AP: Okay, so the first thing I can tell you is that 52 per cent of all of the business we’ve written has been for single applicants. Okay, of our single applicants, 61 per cent of those are female. So, what that tells me is that there are a lot of older, single for whatever reason, choice or circumstance women out there who need this solution to help them. You can also write a term insurance policy to bridge the gap. Now, obviously, you know you have to factor in the premium and people say it’s always more expensive for older people. Yes, it is always more expensive for older people, but it can be the difference that can get the deal over the line. The average age of our female applicants is 69 years of age. Once you get into the stride of actually not being frightened to say tell me a bit about your pension. Let’s go to the government gateway to see how much state pension you will get and see when you’ll get it. What other assets do you have? If you have a buy-to-let property we consider that an asset. Just helping people ask the right sorts of questions can drive an absolutely brilliant outcome for people. Our oldest customer is 92 years of age. She’s a lady who we helped purchase her flat so that she didn’t have to go into rented accommodation.

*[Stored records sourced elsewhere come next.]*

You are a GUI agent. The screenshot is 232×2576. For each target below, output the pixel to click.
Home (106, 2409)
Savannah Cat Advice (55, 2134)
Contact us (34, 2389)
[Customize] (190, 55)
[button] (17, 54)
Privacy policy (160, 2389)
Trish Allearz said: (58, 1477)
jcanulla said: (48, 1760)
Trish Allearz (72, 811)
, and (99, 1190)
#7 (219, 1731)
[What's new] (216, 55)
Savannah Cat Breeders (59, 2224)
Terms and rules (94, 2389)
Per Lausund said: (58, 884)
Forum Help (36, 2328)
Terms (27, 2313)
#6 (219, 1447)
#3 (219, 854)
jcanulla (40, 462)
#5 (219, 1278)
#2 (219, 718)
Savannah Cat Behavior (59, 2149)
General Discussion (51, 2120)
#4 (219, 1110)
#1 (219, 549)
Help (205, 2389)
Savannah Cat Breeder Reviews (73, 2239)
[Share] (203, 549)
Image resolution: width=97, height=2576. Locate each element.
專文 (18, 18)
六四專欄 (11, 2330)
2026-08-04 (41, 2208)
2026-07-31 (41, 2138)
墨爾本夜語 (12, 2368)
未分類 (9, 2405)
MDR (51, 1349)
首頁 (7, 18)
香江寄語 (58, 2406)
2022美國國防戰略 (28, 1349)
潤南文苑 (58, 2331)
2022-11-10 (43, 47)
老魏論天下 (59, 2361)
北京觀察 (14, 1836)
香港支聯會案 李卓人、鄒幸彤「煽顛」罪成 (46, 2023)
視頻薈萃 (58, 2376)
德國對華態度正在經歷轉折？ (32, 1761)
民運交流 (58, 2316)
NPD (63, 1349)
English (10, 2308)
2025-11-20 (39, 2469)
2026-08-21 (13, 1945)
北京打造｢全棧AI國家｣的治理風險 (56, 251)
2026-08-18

VH: What issues do you think are going to be critical for brokers overall this year?

AP: Taking care of your client base, making sure you’ve got the tools in place for that. There’s lots to talk about on technology and the single customer view and how that’s all going to work. It’ll be interesting to see how it plays out. Because there’s one side of the equation which is you know, we’ve got all of this tech available and the brokers need to avail themselves of it. The other side of the equation is always can the lenders facilitate joining those things up? Meanwhile, where’s the purchase market going? Prices are going up and up and up and wages are not keeping pace with the remortgage market. Managing recruitment and resource is another major challenge. That was definitely one of our key findings when we undertook our recent recruitment. It’s a championship challenge to make sure you find them and keep the really good ones, so I think recruitment in the broker markets is going to be a big thing. Also, we’re pushing out wider geographically in the next few months. That’s part of our orientation towards making £200m of sales this year.